Place the tongue(s) in a stockpot along with a chopped onion and carrot, a bouquet garni and half a pint of dry cider. Top up with water to just cover. Bring slowly to the boil, skim if you need to, and simmer very gently until cooked – this could be one hour for pig, 90 minutes to two hours for calf and three hours for ox. You can tell a tongue is ready if a skewer goes in without much resistance. Don’t worry if you cook it too long, as long as the water was barely simmering, the tongue will still be moist, this because tongue is a fatty meat, around 70% fat in fact.
Take the tongue out of the pot, but keep the stock, let the tongue cool slightly so you can peel the skin off and cut away the sinew from the blunt end. There are some quite large blood vessels and sinew running along the underside of a tongue, so turn it over and cut that away too.
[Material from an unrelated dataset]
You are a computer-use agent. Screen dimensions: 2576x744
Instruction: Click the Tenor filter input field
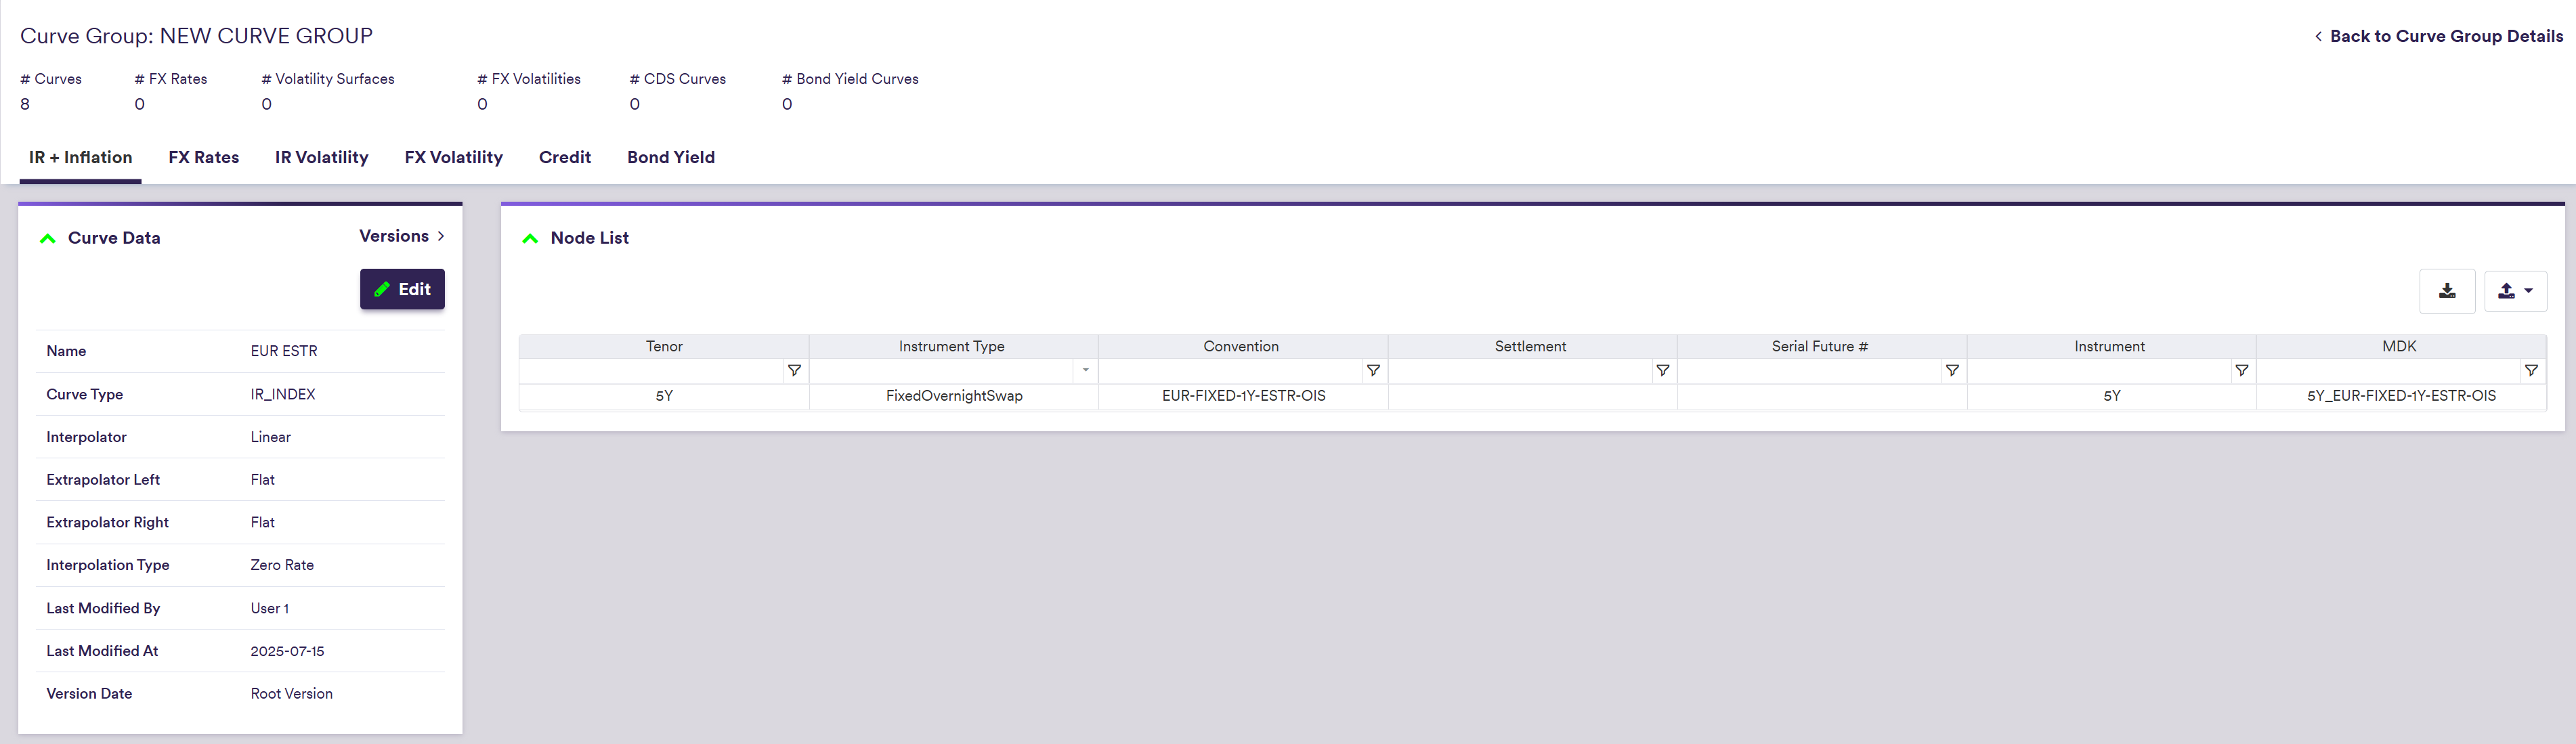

Now slice the tongue, removing any more gristle as you go – there is none as you approach half way. Arrange the tongue on the bottom of a buttered ovenproof dish. Next cook down 4 ounces of sliced mushrooms in one ounce of butter and scatter them over the tongue. Whilst they are cooking, finely chop a medium onion and cook it gently in two ounces of butter – cover the pan so it doesn’t brown. Once softened, stir in a rounded dessertspoon on plain flour and let it cook for a couple of minutes. Whisk in 6 tablespoons of dry white wine. It will instantly thicken. Thin it out with some of the stock until you have a sauce the consistency of thin gravy. Cook for a few minutes, adding more stock should the sauce become too thick, season and pour it over the tongue and mushrooms.
Next, make the topping by making some fresh white breadcrumbs using a blender. Griggers says to use 1 ½ ounces of bread, but you may need more. Sprinkle this over the tongue and sauce and bake in an oven preheated to 190°C (375°F) until all is bubbling. Because everything has been cooked already, it is just a heat-through that’s required, so it can all be made in advance.
Hannah gets a good lungful of tongue.
That sounded less gross in my brain than when read out loud.
#296 Tongue and Mushroom Crumble. Like most of the weird recipes in the book, this savoury crumble was pretty good. The corned tongue was very tender indeed and well flavoured too, and the mushroom lent an earthiness that always goes well with anything beefy. Much, much better than I expected 6.5/10.